Alex Appelby, Ben Bizwell, Tom Francis and Oli Lyon, on an expedition approved by the BMC, carried out a ski traverse of the Juneau Icecap, making possible first ascents and first ski decents.
The four are British but living in different parts of the world, and have past experience in climbing and ski-mountaineering in North America.
Their plan was a south - north traverse through the Boundary Ranges that straddle the Alaska (USA) - British Columbia (Canada) border.
After arriving at Haines, the four began their journey with a flight onto the glacier below Devil's Paw (2,616m), the west and south-west couloirs of which were their main skiing goals. Bizwell would use telimark skis, Lyon skis, and Appelby and Francis splitboards.
As a warm-up they first skied unnamed Peak 1,920m to the east of the Paw, across the border in British Columbia. After enjoying amazing views from the summit, a descent was made of a 350m, 50-55° chute on the south face
All then ascended the ca 1,000m west couloir to a notch south of the main summit of the Devil's Paw, and then skied back down the 50-55° slopes in perfect weather.
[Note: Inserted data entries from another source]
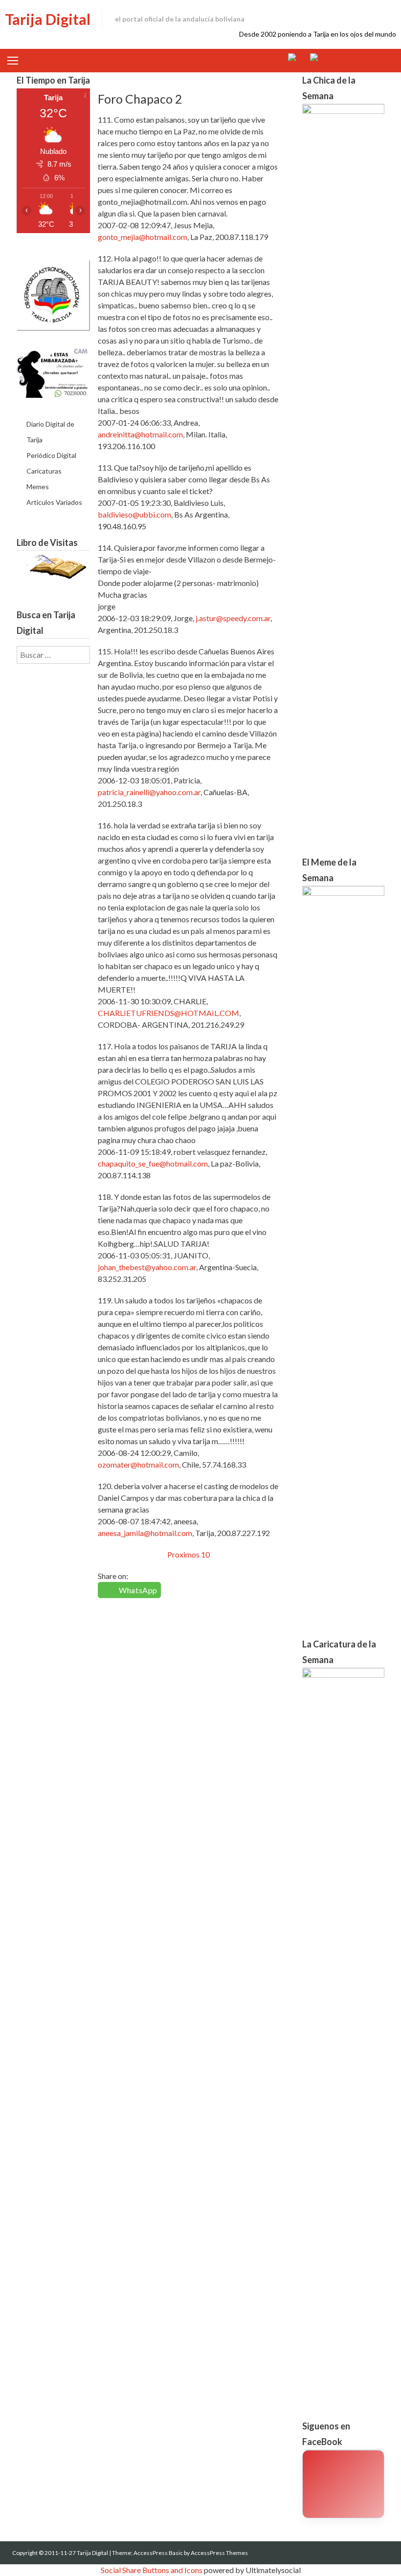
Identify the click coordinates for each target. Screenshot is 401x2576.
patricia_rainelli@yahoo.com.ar (149, 792)
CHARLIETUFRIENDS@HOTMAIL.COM (168, 1012)
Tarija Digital (47, 19)
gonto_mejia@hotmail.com (142, 236)
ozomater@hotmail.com (138, 1464)
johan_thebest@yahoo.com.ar (147, 1267)
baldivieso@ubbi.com (134, 514)
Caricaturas (44, 471)
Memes (37, 486)
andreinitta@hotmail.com (140, 434)
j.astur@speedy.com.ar (233, 618)
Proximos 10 (188, 1554)
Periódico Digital (51, 455)
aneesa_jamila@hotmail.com (145, 1532)
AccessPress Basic (158, 2552)
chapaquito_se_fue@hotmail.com (153, 1163)
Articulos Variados (54, 502)
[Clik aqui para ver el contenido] (343, 2484)
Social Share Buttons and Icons (151, 2570)
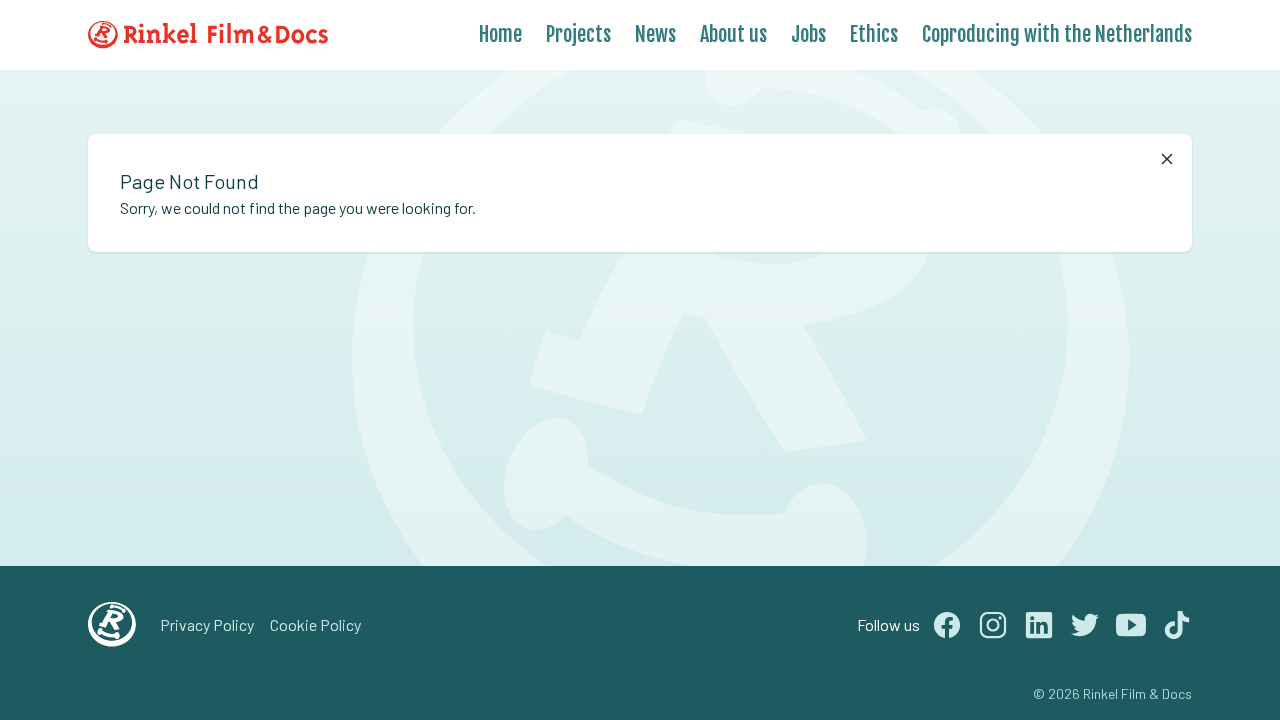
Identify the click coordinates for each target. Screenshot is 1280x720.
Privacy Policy (207, 624)
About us (733, 34)
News (655, 34)
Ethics (874, 34)
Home (500, 34)
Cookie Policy (315, 624)
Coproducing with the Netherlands (1057, 34)
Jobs (808, 34)
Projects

Conditions were much worse a couple of days later for the south-west couloir, perhaps a little longer and steeper, at 55-60°. Team members gave up in high winds and low visibility at various points during the ascent, leaving only Lyon to reach the col at the top and make a ski descent.
Both are thought to be first ski descents, and only the south-west couloir is recorded as having been previously climbed; by Fred Beckey, Doug McCarty, Jack Tackle and Craig Zaspell during their first ascent of the Paw's south summit in 1976.
Rare ascents of the Devil's Paw have been made from the easier eastern aspect, the mountain having first been climbed in 1949 by Andrew Griscom, David Michael and Bill Putman.
They then moved a short distance west and after a couple of days of foul weather climbed and skied the central couloir on the south face of Couloir Peak (1,898m), first climbed by Fred Beckey and Andrew Griscom in 1949. They didn't go to the summit but skied the 50-55° couloir in bad conditions.
With the satellite phone dead, they felt a large compunction to continue the journey north to a pre-arranged food drop near border peak Mt Ogilvie. There, a rare break in the weather allowed them to resume eating full rations.
Whilst in this area they climbed OgilvieNE4 (2,307m) via the east ridge, stopping around 10m below the summit to ski a 450m south-facing couloir of 45-50° in 20cm of fresh powder.
Towards the end of the journey the season was changing to summer, making the pack rather dangerous to ski. Very early starts were essential in order to beat the midday thaw, when travel became hard work.
After 28 days on the Icefield the team finally reached the end of its journey at Skagway, and just made it back to Haines in time for the famous annual Great Alaska Craft Beer Festival.